5 Ways to Be Value-Driven When You Have a Mood Disorder
Or, how I’m managing to pursue my goals, even on “bad days”.
I have bipolar disorder (type 1) and generalized anxiety disorder (GAD). That means that my brain is geared toward making me feel stressed, anxious, and depressed — more so than the average person experiences these emotions.
I was diagnosed with these mental illnesses several years ago, during grad school. I’ll be honest — it’s not easy living with either illness. And there’s no cure (at least, not yet). Instead, mental health professionals and other resources have taught me about how to manage these illnesses on a daily basis.
The good news is that managing bipolar disorder and GAD is aligned with healthy living overall.
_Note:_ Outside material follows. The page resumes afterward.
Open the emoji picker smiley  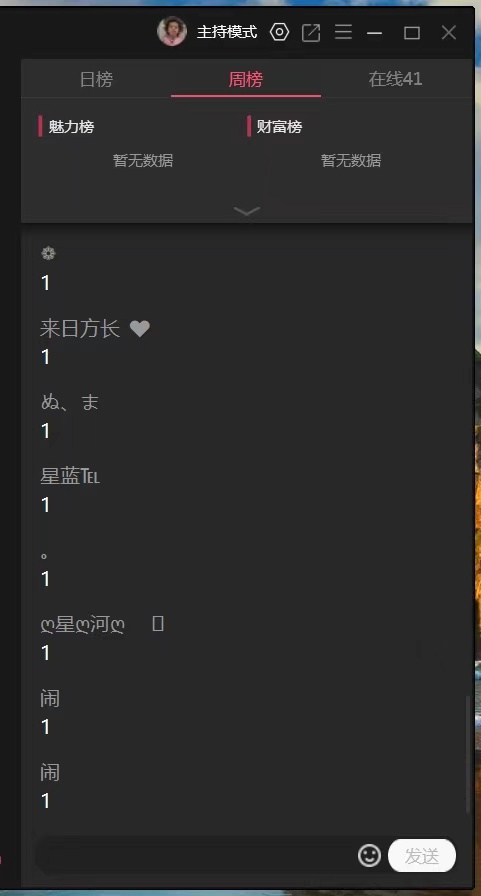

Things like getting enough exercise, maintaining a daily meditation practice, and having a regular sleep schedule have helped me immensely. And they’re things I should be doing anyway.
So, what does it mean to be value-driven when it comes to managing a mood disorder? Well, in my daily activities, I can be driven by my mood or driven by my values. And when my mood is low, choosing value-based activities can help me feel better.
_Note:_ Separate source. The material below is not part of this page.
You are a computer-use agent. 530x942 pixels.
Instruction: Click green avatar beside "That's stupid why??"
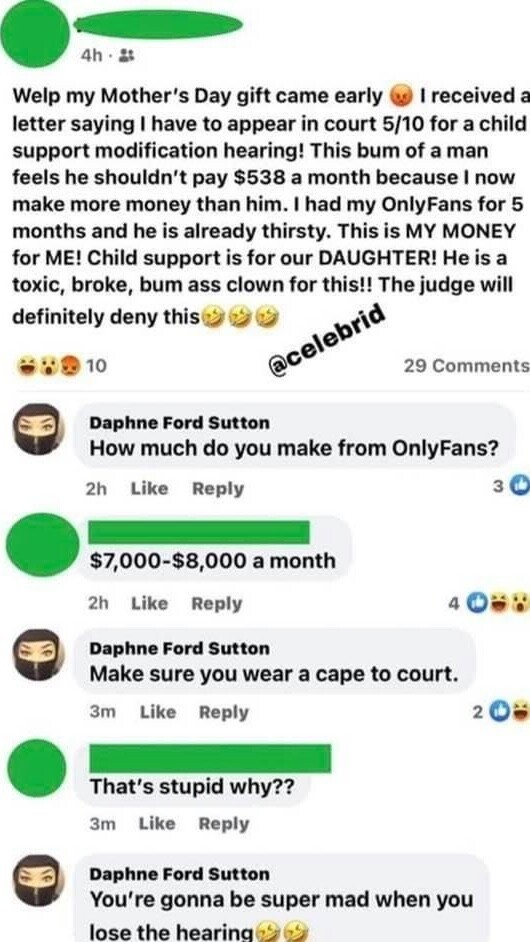(37, 769)
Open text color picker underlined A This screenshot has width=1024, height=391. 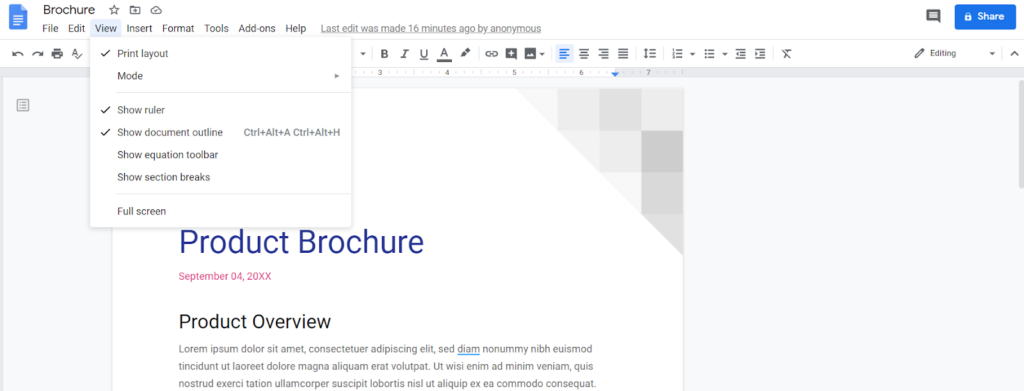coord(444,54)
For example, with depression (a part of bipolar disorder), I often feel like sleeping all day. And that’s what I would do (and sometimes do) when I’m driven by my mood (tired/lethargic).
Or, I can choose, to the best of my ability that day, to practice behavior that is value-driven instead. In other words, I can choose to do something that supports my goal to live a value-driven, happy life.
For example, right now, I’m keeping up with my writing schedule when I’d prefer to take a nap instead. I’m doing this so I can pursue my long-term goal of building my writing career. I value creativity and self-expression, so writing instead of sleeping is a good choice for me today.
5 Things I’ve Learned Along the Way
Here are some things I’ve learned about myself and my ability to consciously choose the direction of my life, even with two mental illnesses.
- Journaling helps me check in with myself and determine my motivations (value or mood).
- With therapeutic tools Behavioral Activation, (which I’ve written about here and here,) I have the power to make conscious choices about my actions on any given day. (And I often need the help that these tools provide.)
- I don’t always get it right; sometimes I have to practice self-forgiveness. This is very important because carrying resentment towards ourselves is toxic.
- That brings me to the importance of “if at first, you don’t succeed, try, try again.” Whether or not you have a mental illness, it’s important to be able to get back up and take action after falling behind on your goals.
- I give myself a ton of credit for making progress on my goals. For example, every time I finish writing an article like this, I say to myself, “wow! I did it!” I really say that, out loud. Appreciating my own victories makes me feel . . . appreciated and validated. And those are great feelings.
In sharing my experience with you, I hope to do more than just give you a rundown of how I manage my mental illnesses. I hope that my words and examples will help you manage your behavior, whether you have a mental illness or not.